Each Friday, we’ll recap the week’s news relative to the water sector. Have news to add? Email us.
Oil in the water — take a look at the Gulf of Mexico, post-oil spill.
It’s been three weeks since the Deepwater Horizon oil rig exploded off the coast of Louisiana, but oil leaks are ongoing. The Associated Press says at least 210,000 gallons of oil continues to seep into the ocean each day.
Photos of the spill are captivating. Take a look at how The Boston Globe captures the tragic (yet in some ways, beautiful) aftermath of the disaster on The Big Picture.
Keeping our focus on Haiti: many areas are still in a state of emergency.
CNN is reporting there are still two million people living in tent cities in Port-au-Prince. Relief efforts have helped, but many are looking for jobs so they can provide for themselves.

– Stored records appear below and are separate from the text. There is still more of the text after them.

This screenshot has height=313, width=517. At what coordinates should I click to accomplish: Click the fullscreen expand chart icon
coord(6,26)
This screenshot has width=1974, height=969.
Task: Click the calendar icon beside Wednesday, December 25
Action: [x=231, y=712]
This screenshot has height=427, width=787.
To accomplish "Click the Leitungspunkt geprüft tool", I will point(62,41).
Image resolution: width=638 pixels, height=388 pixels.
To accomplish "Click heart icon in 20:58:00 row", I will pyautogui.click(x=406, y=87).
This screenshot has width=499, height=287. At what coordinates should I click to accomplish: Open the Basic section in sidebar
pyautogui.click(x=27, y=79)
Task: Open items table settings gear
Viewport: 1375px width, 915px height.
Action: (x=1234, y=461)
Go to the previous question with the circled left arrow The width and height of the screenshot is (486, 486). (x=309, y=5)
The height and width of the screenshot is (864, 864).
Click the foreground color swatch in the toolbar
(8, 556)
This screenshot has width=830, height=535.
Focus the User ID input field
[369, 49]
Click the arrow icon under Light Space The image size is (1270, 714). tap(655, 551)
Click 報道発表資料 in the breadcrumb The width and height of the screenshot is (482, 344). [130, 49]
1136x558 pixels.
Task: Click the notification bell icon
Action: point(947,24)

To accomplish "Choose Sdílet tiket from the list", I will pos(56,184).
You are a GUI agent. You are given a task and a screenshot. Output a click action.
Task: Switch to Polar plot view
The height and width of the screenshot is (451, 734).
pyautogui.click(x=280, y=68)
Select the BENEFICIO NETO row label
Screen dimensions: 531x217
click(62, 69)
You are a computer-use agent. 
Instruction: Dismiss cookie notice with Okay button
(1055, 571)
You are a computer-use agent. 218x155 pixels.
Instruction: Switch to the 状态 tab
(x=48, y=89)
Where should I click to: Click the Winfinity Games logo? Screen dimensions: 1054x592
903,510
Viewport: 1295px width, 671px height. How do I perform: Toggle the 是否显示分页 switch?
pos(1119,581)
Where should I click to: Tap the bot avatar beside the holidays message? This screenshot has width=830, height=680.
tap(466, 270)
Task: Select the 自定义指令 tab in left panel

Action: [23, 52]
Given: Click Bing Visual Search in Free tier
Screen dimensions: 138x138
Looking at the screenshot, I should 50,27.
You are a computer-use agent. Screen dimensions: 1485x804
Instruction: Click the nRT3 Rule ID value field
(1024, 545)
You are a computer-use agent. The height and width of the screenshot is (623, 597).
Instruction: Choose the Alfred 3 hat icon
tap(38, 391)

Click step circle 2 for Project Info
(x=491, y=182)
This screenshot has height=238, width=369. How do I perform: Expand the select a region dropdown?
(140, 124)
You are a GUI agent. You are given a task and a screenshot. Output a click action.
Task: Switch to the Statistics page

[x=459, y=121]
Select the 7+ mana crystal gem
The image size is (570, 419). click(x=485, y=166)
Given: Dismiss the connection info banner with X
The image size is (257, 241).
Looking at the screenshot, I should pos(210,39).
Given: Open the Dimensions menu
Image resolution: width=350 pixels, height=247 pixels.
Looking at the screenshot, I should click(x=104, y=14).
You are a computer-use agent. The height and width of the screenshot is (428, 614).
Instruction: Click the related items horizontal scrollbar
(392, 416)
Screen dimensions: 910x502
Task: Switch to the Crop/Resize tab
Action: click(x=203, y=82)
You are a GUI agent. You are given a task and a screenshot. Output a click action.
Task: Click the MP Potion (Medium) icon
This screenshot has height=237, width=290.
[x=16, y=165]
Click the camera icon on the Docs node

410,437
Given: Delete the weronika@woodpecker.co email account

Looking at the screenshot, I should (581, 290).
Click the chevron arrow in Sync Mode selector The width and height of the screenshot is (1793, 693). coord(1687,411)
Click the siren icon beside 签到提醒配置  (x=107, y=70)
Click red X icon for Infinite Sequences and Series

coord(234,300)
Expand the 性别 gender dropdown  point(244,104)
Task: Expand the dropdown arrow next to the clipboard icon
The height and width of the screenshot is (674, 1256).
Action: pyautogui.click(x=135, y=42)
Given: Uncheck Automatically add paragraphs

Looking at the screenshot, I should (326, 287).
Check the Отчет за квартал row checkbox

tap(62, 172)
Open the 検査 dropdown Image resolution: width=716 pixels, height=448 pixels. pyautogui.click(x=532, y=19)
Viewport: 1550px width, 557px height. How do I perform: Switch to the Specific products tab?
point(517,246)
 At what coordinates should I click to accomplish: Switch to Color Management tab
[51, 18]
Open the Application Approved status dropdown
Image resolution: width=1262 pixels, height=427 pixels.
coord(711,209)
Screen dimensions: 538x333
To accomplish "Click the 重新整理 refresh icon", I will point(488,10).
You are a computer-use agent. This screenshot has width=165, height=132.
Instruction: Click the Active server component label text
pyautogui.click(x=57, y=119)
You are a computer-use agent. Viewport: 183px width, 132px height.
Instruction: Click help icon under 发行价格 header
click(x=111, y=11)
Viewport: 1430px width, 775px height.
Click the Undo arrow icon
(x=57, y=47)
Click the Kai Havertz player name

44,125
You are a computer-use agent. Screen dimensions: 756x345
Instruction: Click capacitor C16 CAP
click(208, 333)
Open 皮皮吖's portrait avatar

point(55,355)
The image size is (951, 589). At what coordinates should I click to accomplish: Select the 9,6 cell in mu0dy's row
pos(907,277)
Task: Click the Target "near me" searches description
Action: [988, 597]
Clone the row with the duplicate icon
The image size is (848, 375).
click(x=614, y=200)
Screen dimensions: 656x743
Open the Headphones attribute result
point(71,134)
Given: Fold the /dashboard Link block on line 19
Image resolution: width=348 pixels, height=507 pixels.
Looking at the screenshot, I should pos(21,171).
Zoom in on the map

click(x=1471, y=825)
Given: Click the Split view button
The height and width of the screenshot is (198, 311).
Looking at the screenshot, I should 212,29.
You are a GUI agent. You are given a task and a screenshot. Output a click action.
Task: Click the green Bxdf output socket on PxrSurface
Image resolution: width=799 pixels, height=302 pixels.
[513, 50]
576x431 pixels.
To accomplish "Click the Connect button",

Also, did you catch Soledad O’Brien’s documentary RESCUED, about Haitian orphans? Watch one of the stories here.
Lastly, after ten years of negotiations, four East African nations have signed an agreement for more access to water from the Nile.
For the past 13 years, Egypt and Sudan have legally owned 90% of the Nile’s water use. But upstream nations have been vying for more access for years; and this week took a bolder step to get their share. Ethiopia, Rwanda, Tanzania and Uganda met up in Entebbe on Friday to sign a formal agreement to redetermine each country’s legal share of the Nile.
The four nations have access to the Nile’s upstream tributaries but little control over how they can use them. One of the biggest concerns is crop irrigation, especially in arid regions like Ethiopia. If water access isn’t shared soon, the chance of conflict between the nations will increase with expanding populations (and more need for food).
The agreement was signed today, but doesn’t take effect for a year — and any actual change in permissions will likely take much longer. Kenya, Democratic Republic of Congo and Burundi are also considering signing.